* Set problem *
Reproduce the data verbatim, covering the stretch from its first line through the line containing "pos(64,486)", with both of those lines included.

Dataset records
BEGIN

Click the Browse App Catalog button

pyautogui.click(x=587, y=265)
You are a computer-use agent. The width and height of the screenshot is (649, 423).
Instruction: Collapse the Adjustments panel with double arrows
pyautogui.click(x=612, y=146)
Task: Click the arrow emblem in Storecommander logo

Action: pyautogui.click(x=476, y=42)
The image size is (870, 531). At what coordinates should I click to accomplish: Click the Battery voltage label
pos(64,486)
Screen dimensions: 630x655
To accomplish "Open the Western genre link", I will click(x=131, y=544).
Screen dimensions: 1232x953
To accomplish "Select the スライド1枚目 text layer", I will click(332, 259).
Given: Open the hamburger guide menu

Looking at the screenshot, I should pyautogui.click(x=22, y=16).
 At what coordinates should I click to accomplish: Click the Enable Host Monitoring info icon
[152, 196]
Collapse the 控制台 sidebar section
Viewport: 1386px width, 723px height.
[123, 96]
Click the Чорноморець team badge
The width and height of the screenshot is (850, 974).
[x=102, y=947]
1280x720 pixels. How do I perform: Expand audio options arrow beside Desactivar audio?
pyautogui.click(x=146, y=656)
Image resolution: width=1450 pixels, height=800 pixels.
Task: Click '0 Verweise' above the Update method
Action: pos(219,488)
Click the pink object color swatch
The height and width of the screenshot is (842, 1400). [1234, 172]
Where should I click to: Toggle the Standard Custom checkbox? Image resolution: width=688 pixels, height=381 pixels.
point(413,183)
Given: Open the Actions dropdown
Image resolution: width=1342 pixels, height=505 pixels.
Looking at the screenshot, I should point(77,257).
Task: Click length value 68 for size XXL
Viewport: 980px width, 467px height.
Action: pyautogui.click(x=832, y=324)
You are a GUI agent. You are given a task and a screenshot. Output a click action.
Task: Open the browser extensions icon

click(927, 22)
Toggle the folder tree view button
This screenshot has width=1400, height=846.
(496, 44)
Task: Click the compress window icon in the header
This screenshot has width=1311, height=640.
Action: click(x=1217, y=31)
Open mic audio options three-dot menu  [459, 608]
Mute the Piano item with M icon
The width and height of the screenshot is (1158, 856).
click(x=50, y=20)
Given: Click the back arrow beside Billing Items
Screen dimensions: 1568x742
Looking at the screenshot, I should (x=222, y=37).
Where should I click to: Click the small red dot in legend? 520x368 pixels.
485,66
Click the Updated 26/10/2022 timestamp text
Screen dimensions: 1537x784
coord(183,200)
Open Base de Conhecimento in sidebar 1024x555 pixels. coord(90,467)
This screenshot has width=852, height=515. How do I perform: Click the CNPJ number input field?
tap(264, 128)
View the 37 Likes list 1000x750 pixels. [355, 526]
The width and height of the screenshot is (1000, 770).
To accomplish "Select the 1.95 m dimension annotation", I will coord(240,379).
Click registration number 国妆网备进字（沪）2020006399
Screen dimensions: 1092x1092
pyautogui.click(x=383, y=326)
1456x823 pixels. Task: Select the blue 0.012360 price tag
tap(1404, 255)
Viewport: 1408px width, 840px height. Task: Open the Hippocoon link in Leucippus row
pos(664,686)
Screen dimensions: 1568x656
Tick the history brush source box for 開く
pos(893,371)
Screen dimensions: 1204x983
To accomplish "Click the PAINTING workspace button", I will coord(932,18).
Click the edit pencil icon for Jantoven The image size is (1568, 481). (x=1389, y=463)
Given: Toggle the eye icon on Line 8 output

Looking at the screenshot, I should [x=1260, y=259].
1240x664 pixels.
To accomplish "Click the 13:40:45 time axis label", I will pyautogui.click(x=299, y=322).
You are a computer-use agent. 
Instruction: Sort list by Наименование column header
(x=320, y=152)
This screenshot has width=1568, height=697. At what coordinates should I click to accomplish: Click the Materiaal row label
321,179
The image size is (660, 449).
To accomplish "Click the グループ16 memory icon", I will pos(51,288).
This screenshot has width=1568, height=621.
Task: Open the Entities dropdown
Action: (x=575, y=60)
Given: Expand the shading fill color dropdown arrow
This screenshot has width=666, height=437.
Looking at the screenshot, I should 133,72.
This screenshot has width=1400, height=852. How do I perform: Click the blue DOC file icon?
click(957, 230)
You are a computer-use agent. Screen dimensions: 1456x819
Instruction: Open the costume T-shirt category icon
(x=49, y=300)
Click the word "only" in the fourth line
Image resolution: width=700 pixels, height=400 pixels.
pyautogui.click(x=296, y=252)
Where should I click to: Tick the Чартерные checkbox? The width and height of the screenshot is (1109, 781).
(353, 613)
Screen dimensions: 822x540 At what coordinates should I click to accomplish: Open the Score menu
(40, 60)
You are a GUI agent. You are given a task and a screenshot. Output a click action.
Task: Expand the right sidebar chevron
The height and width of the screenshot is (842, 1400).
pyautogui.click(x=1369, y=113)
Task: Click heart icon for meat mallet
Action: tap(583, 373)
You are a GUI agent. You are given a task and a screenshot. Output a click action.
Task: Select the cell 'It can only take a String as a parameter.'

END

* Full output *
Click the Browse App Catalog button

pyautogui.click(x=587, y=265)
You are a computer-use agent. The width and height of the screenshot is (649, 423).
Instruction: Collapse the Adjustments panel with double arrows
pyautogui.click(x=612, y=146)
Task: Click the arrow emblem in Storecommander logo

Action: pyautogui.click(x=476, y=42)
The image size is (870, 531). At what coordinates should I click to accomplish: Click the Battery voltage label
pos(64,486)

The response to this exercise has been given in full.